[Data excerpts]
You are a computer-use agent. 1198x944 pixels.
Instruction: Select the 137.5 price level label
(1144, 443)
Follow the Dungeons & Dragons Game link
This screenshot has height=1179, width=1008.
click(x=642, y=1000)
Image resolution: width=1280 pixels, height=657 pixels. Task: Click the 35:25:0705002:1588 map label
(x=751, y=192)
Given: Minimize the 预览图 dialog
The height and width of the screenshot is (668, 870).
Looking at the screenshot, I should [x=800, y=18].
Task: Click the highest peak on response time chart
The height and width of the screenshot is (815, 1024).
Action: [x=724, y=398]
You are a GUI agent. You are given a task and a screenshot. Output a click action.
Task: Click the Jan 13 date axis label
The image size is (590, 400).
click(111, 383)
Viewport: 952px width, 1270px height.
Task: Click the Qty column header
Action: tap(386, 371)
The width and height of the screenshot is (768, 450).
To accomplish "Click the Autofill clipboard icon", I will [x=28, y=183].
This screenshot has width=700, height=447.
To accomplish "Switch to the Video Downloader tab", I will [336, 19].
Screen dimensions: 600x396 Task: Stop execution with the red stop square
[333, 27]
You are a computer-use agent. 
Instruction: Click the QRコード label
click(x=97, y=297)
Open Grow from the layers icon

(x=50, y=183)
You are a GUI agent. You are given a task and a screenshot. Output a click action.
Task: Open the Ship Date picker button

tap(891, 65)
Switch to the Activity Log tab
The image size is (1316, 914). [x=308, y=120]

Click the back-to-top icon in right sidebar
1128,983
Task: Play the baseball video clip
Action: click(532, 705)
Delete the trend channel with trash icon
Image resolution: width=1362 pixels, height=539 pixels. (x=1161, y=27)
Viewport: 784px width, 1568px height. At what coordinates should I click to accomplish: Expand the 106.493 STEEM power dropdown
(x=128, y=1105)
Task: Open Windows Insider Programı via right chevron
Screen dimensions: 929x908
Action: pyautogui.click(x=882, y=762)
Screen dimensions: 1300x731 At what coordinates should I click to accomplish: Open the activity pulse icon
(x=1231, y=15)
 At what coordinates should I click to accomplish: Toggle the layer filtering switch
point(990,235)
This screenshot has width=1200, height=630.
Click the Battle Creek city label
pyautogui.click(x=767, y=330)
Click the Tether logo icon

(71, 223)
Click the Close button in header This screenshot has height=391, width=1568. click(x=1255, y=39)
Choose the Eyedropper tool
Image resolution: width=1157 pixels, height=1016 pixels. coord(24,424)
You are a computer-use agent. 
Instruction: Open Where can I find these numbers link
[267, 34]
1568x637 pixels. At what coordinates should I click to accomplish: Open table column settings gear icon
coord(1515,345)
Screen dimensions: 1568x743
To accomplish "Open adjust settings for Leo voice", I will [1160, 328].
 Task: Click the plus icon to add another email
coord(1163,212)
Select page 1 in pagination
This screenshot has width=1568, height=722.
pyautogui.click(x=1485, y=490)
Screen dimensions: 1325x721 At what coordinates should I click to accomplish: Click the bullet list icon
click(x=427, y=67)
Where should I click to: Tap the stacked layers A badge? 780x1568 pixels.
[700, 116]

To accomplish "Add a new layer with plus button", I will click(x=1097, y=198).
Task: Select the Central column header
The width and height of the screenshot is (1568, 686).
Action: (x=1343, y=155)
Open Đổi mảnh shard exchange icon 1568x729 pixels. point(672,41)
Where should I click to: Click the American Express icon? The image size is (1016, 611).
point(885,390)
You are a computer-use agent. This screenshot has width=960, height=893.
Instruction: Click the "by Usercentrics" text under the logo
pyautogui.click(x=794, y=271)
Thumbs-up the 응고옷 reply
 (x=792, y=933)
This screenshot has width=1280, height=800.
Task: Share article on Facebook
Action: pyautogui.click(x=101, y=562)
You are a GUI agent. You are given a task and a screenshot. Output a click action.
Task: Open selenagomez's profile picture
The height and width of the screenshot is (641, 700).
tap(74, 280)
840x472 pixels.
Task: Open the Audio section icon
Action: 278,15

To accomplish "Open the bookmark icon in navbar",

Task brief
Please reproduce the closing stretch of the records, from the line with "The height and width of the screenshot is (641, 700)." through the last line, exactly as it stands.

Final answer
The height and width of the screenshot is (641, 700).
tap(74, 280)
840x472 pixels.
Task: Open the Audio section icon
Action: 278,15

To accomplish "Open the bookmark icon in navbar",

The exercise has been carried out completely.